What is wanted is every line below from the one with "The height and" up to and including the one with "Click the @", retyped exactly, pictures excluded, nothing else.

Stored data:
>>>
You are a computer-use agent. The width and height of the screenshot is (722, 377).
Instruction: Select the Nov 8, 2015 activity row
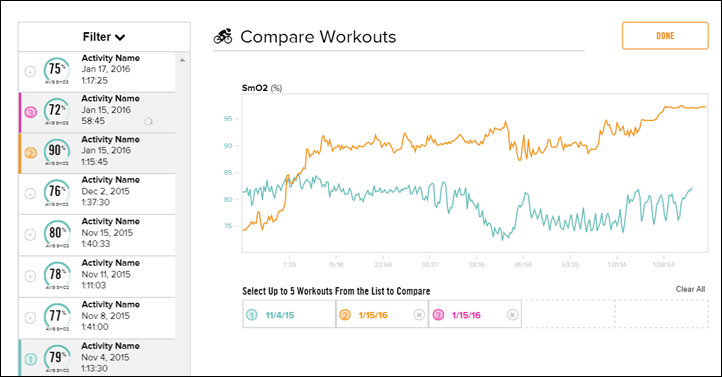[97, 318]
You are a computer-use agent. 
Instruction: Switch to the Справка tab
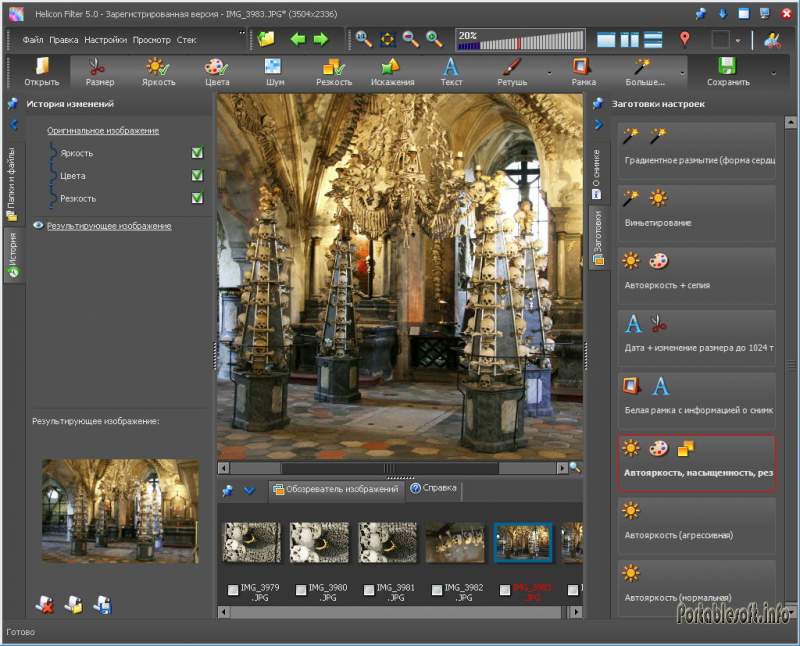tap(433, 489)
<<<
>>>
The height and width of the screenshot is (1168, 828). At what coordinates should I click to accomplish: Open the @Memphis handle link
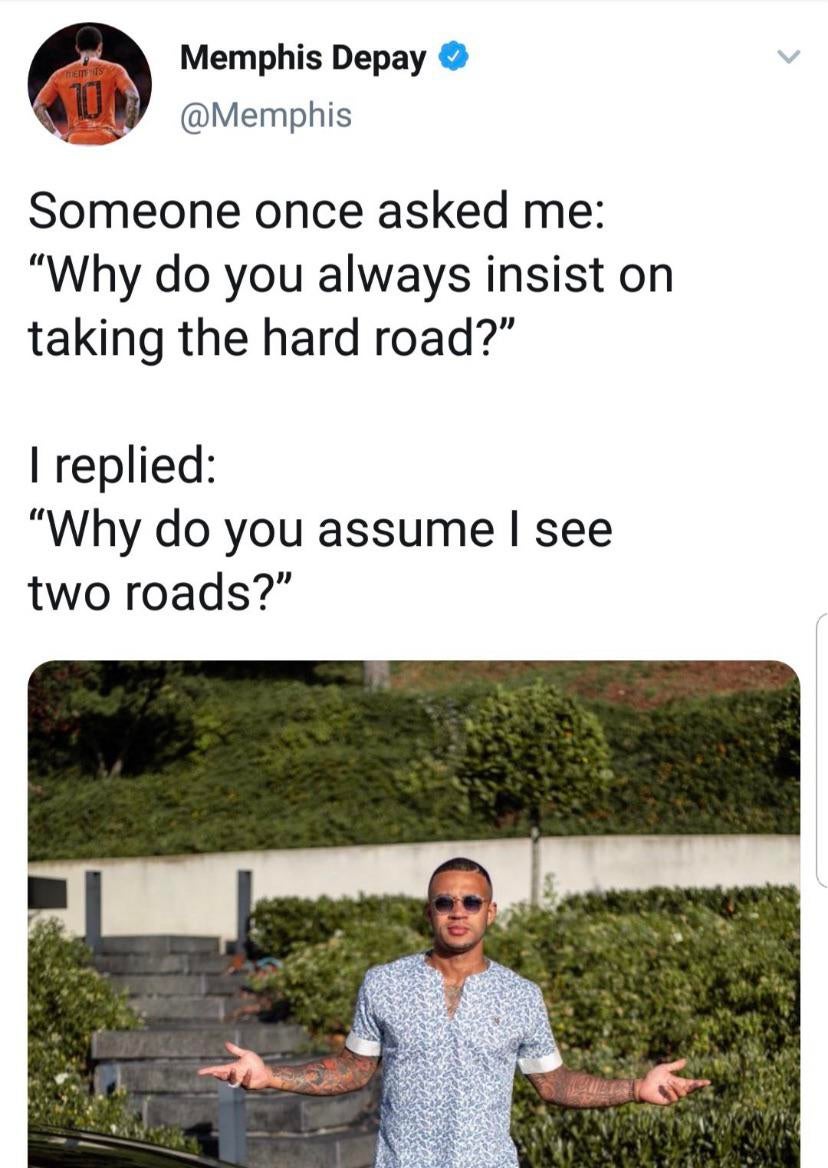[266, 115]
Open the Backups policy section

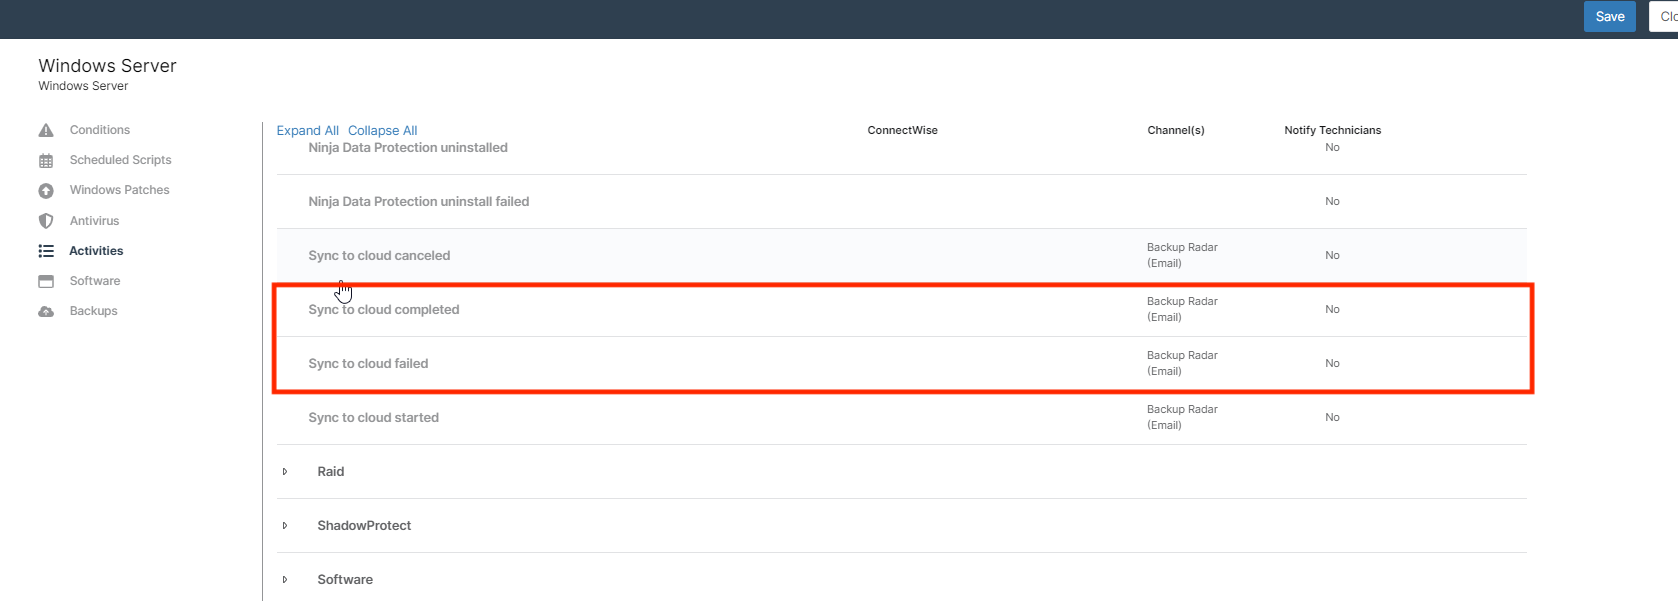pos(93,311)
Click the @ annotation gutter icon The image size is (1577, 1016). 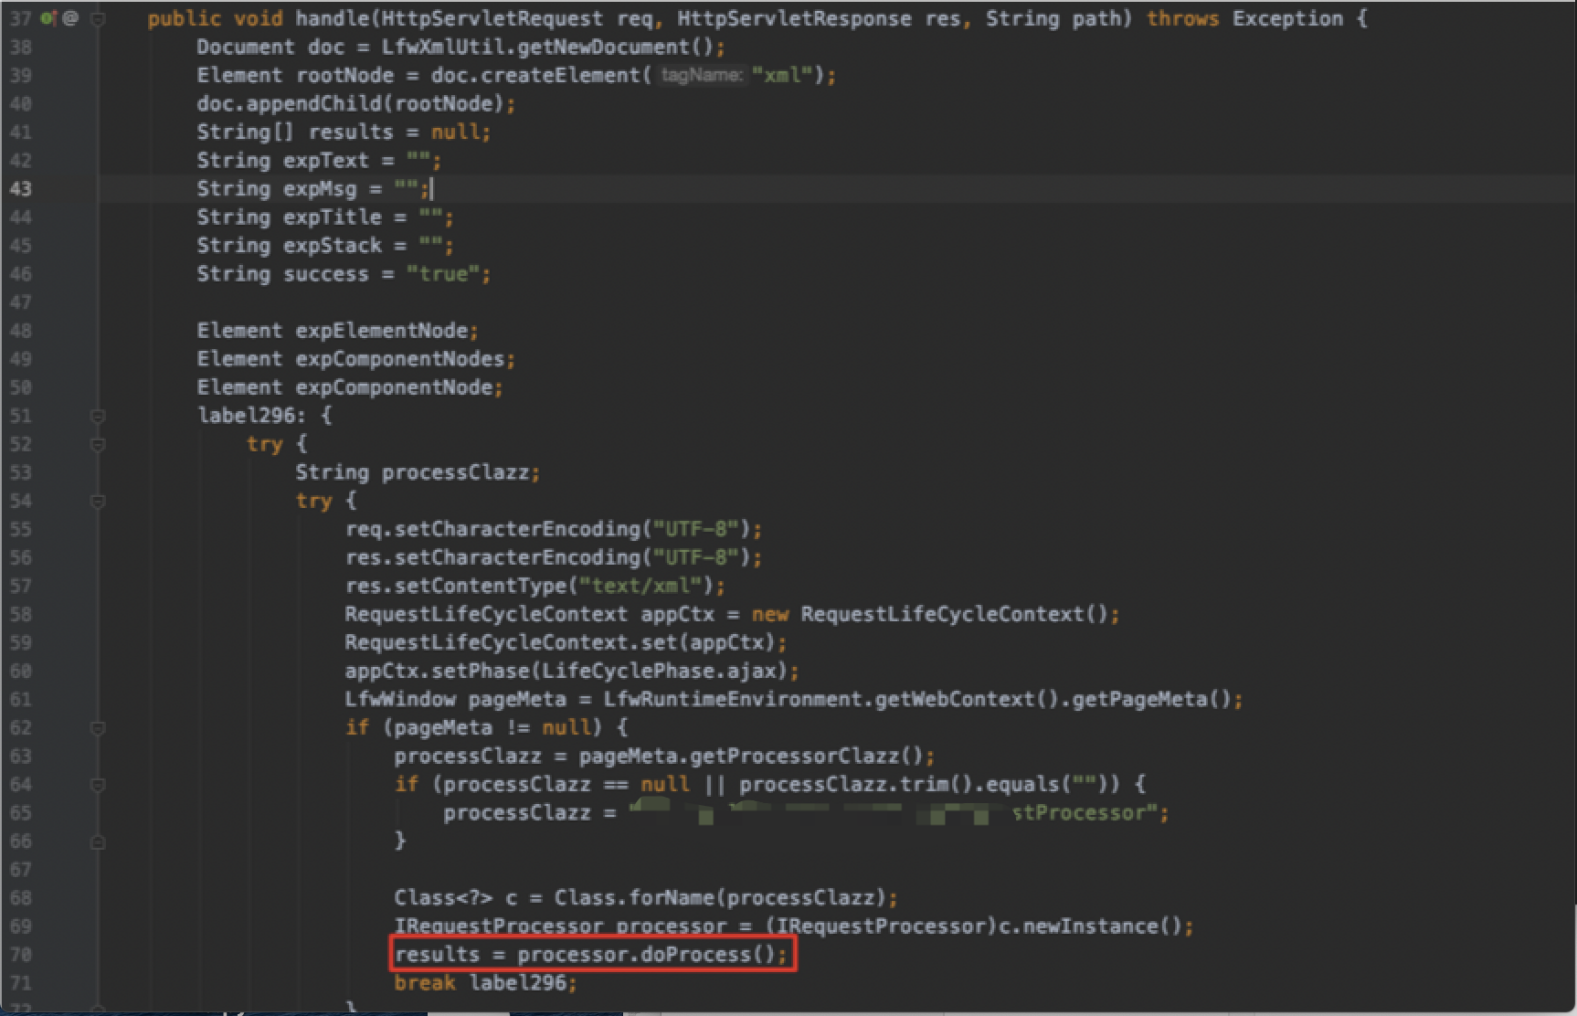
<<<
_Result_.
The height and width of the screenshot is (1168, 828). At what coordinates should I click to accomplish: Open the @Memphis handle link
[266, 115]
Open the Backups policy section

pos(93,311)
Click the @ annotation gutter icon The image size is (1577, 1016). 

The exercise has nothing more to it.